Rescue Tortoise / Turtle Habitats
Big box pet stores – you know the ones that stock up on bunnies just before Easter knowing good in well that most will be dead or abandoned by summer. You know, the ones that support capturing animals from the wild, and concentration camp breeding operations, all the while well aware that there are rescue operations full of every animal they have on the shelves – that’s everything from hermit crabs (yes, there are indeed hermit crab rescues) to Guinea Pigs, to well… even Tortoises.
And that’s where we come in. A couple of years ago Beth confessed to me her strong affinity for tortoises – 18 years together and there’s still stuff to learn – anyway, we won’t call it quite a “spirit animal” or anything like that, but the more I observed the more I began to suspect that some of the characteristics I’d up to that point connected with Beth’s southern upbringing might just be misplaced – and just maybe there was a tortoise somewhere back in her reincarnated evolutionary ancestry.

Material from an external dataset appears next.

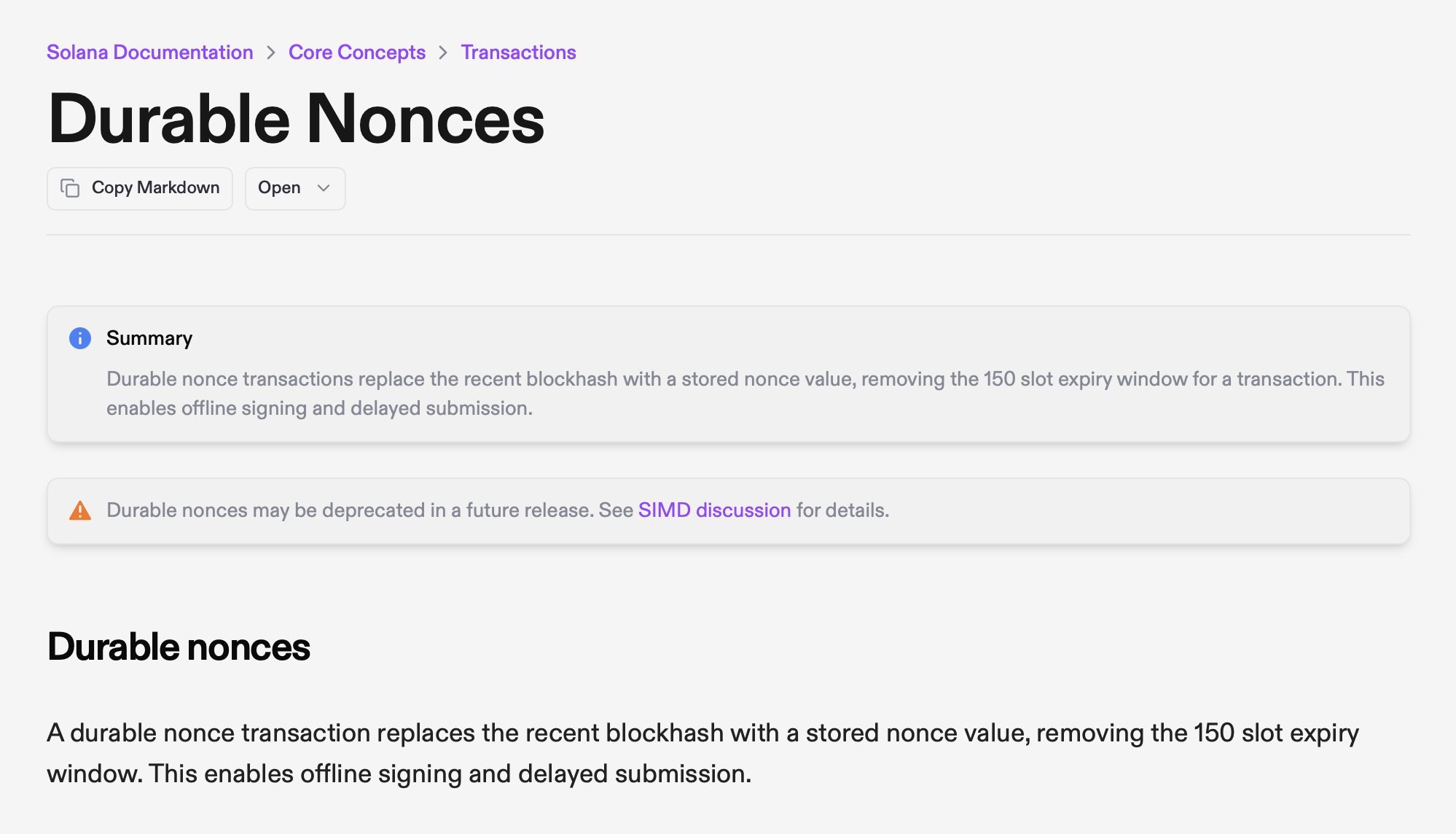This screenshot has width=1456, height=834.
Task: Expand the Open dropdown chevron
Action: pyautogui.click(x=324, y=188)
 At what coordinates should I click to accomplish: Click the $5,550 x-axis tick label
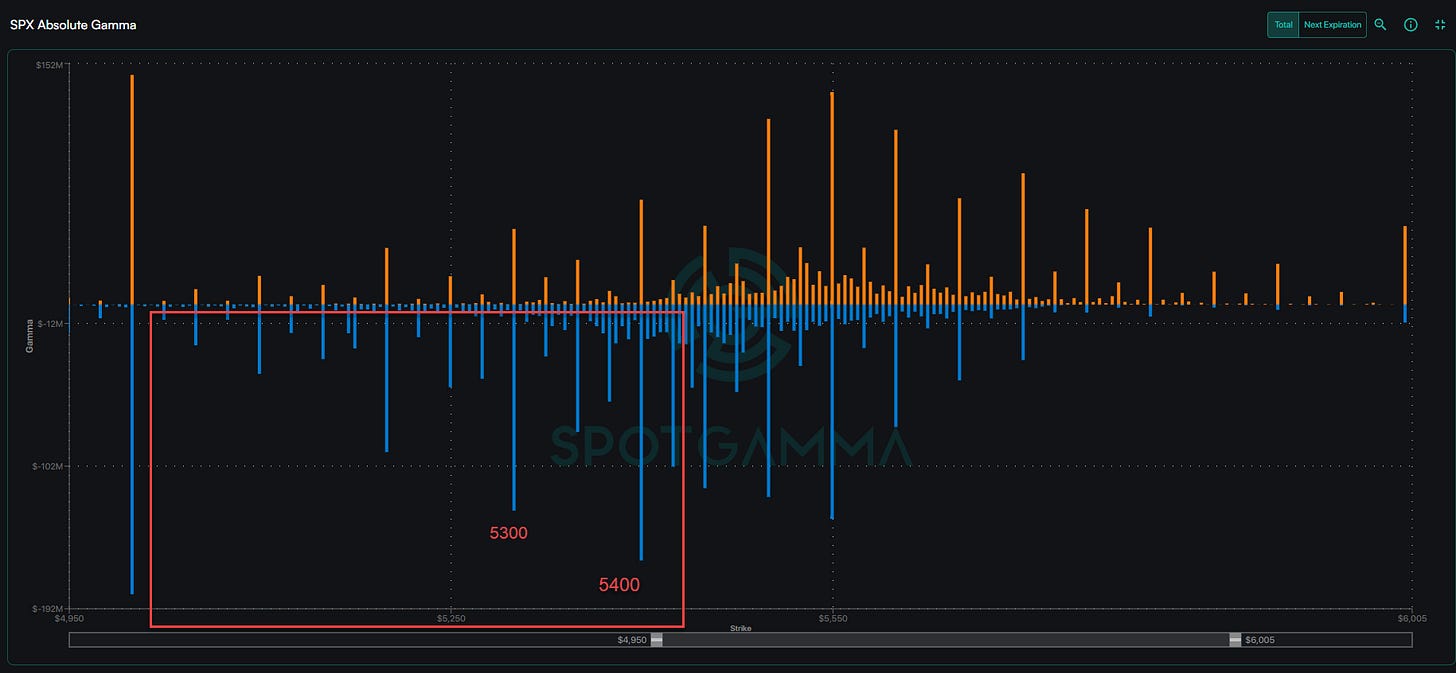tap(832, 619)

I began looking for a tortoise friend to put in the backyard. First stop, to the pet store for a look. Russian Tortoises are the $140 trend right now. They’re mostly caught out of the wild in Central Asia and shipped all over the world for the pet trade; many of them doomed to spend the rest of their lives in small glass aquariums under heat lamps (if they’re lucky) until they likely die of a dramatically premature death. Others will either outlive their human caretaker’s hospitality or simply outlive their human caretakers altogether (they can live more than 40 years) – either way they often end up at an animal rescue.
A quick internet search brought back a ton of reptile rescues and wouldn’t you know it one right down the road from us. A couple of visits later and we became the proud adopters of a Russian Tortoise, whom we call Torty, and two Box Turtles, whom we call “Turty” and “Turty II” (we trade off calling them those names, because you know I’m sure neither of the Turts like constantly being second best). We put together a habitat outside and they made it through the first winter coming out of hibernation in April just before we moved to Front Royal. Since moving, we’ve been working on creating a habitat – or as we like to say “tortitat” or “turtitat” – by creating shelter and insect habitat for the Turt’s food supply, and planting broadleaf plants for both Torty and the Turts to munch. By next year the habitat will be self sustaining, but for now we still supplement their food with kitchen scraps, plant clippings and captured insects. Our kitty, whom we mostly call – you guessed it – “Kitty”, likes to help by leaving dead mole carcasses on our walkway, which the Turts absolutely LOVE. Gotta have that carrion! Thanks Kitty!